Architecture for Scale Part III: The Monolith

Architecture for Scale Part III: The Monolith

In recent years microservices have been very much in vogue. Like any architecture, used in the right conditions, they have obvious benefits. Microservices offer fine-grained scalability, technological heterogeneity and easy fault isolation. However, like anything else they also come with challenges. There is an increased operational overhead to factor in, distributed system complexity such as managing transactions across services and increased development effort, particularly in the planning and design phase of a project. Perhaps the biggest victim of this recent trend has been the humble and long in the tooth monolith. As the adoption of microservices has grown in recent years, the popularity of monolithic architectures has declined by a similar order of magnitude in the opposite direction. Thankfully we seem to be trending back towards a more pragmatic opinion of monolithic architectures as evidenced by this excellent piece[https://www.primevideotech.com/video-streaming/scaling-up-the-prime-video-audio-video-monitoring-service-and-reducing-costs-by-90] by prime video tech. This blog piece explains what monoliths are, when you should adopt this type of architecture and the pros and cons of doing so. It also explains how monolithic architectures can also be built to scale if and when needed to.

First off let’s refresh our memories as to what a monolith actually is. A monolithic architecture is a traditional software architecture style whereby an application is built as a single, self-contained unit, deployed as a single running process (scaling requirements can muddy this a little bit I guess). A monolith typically has a single codebase/repository and a single database. The obvious advantages of a monolith are; simplicity, monolithic architectures are straightforward to develop and deploy; code reuse, since all code resides in a single codebase it’s easier to share and reuse across different modules and components within the application; performance, with direct access to shared memory and resources, overheads like network latency are not an issue.

Monoliths are not without their drawbacks however. It is usually non-trivial to scale a monolithic application. The entire application must be scaled regardless of the fact that certain components may have higher resource demands than others. As the codebase grows a monolithic architecture can become overly complex and difficult to maintain, particularly if the code hasn’t been designed well. In an opposite vein to microservices monoliths are not technologically heterogeneous and experimenting with different development languages within the same application is in most cases not possible.

The most considerable of these drawbacks is the ability to scale easily.
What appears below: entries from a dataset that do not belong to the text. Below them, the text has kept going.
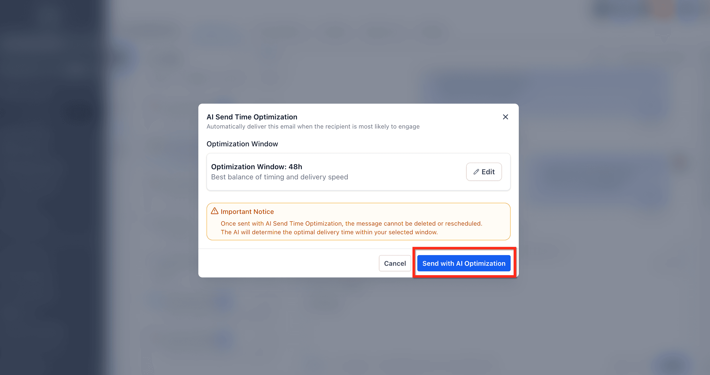The height and width of the screenshot is (375, 710).
Task: Select the Best balance of timing description
Action: pos(279,177)
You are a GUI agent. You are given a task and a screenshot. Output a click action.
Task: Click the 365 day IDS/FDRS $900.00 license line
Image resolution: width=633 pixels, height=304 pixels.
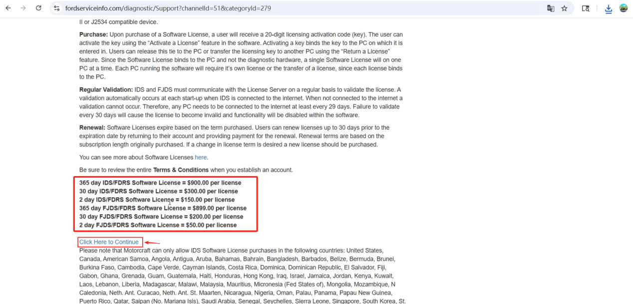click(x=160, y=183)
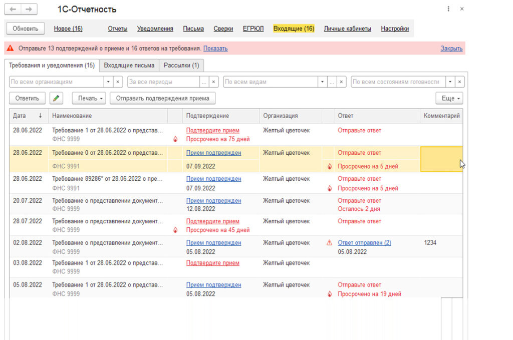
Task: Click Отправить подтверждения приема button
Action: (x=163, y=98)
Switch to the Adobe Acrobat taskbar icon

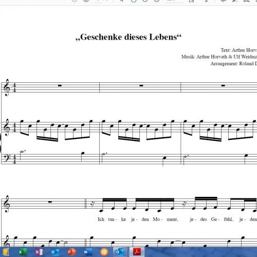(137, 252)
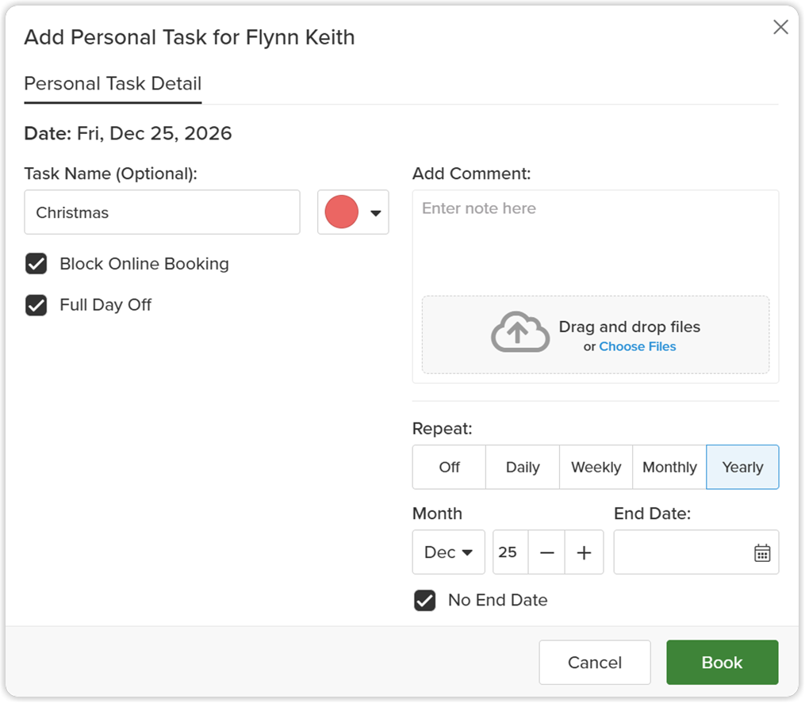The width and height of the screenshot is (805, 703).
Task: Uncheck the No End Date option
Action: point(424,601)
When we are faced with a monolithic application that needs to scale beyond it’s current capabilities we have three possible options. We can scale vertically. This means simply increasing the resources available to the application in terms of CPU, memory, storage, etc. This approach is fine for moderate scaling increases however in the medium to long term you could hit a ceiling in terms of horsepower and/or costs. The second approach is to scale horizontally. Scaling horizontally means deploying additional instances of the application and spreading the load across these instances. This approach makes more sense than scaling vertically when you need to scale by orders of magnitude and/or on-demand. Horizontal scaling also improves the applications fault tolerance overall in that there is no longer a single point of failure; if one instance fails the other instances can serve requests while the failed instance is being brought back up by the orchestrator. Both of these approaches are infrastructural approaches to scaling. The third option involves software change as well as infrastructural change. This approach to scaling involves starting to break functions of the monolith up, leveraging something like the strangler pattern to move functionality from the monolith to microservices. This approach is one that you should probably take when the scaling requirements of your features within the monolith differ significantly and there are unnecessary cost overheads incurred by having to scale the entire application uniformly. This method of scaling is significantly the most difficult.
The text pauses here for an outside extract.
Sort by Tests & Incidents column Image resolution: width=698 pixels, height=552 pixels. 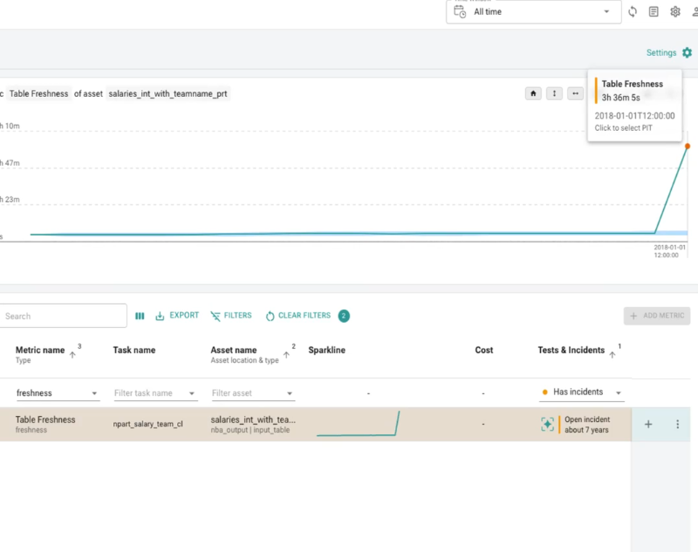[571, 350]
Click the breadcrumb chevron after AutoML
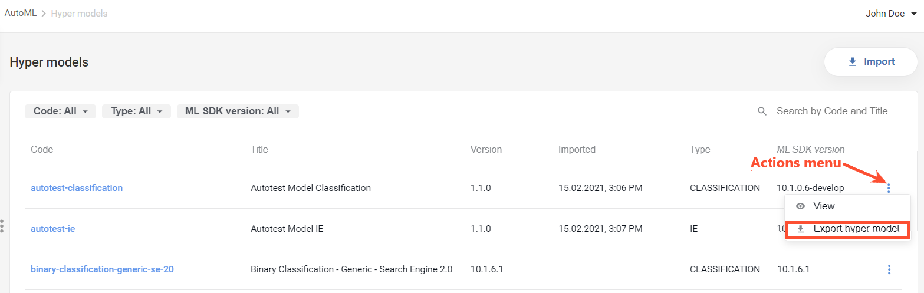The image size is (924, 293). [x=44, y=14]
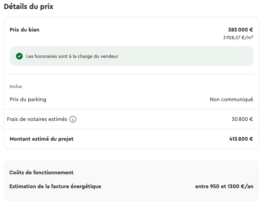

The key to being able to scale in this way is designing and arranging your code properly. You should aim for a code base that is exhibits high cohesion and loose coupling. Highly cohesive code is code that is divided into modules whereby elements that depend on each other exist within the same module. Loosely coupled code is when we ensure classes have a single responsibility and have separated concerns, typically achieved via abstraction. One way to achieve the above is to follow a modular monolithic architecture. This pattern involves breaking the monolith up into separate modules each within their own bounded context. This allows us to easily lift and shift the code into a dedicated microservice should scaling requirements dictate that approach in the future. A codebase with no apparent structure or design will make it virtually impossible to strangle features from the monolith and more often or not it is actually easier and more timely to simply build the feature again from scratch as a microservice.

Monoliths overall are a very effective and underrated architectural approach. There are many contexts in which they make complete sense and offer obvious benefits over more complex architectures such as a microservices approach. No one situation is the same but we tend to guide our clients down the monolith path when we are dealing with early stage start-ups in particular, when they need to get something to market quickly and start generating revenue. It makes no sense in such scenarios to try and build the fine-grained scaling microservices offer, and burden our clients with the complexity that comes with that, before it’s required. Clients light on operational resources and expertise are also more typically suited to monolithic applications in our experience. The key thing we always endeavour to achieve when we are building a monolith for a client is to do so in a modular fashion. This allows us to be agile and pivot quickly when the client enters the scale up phase in their growth and we can then easily strangle out the required features in the monolith and drop them into microservices, coarse grained services or something in between.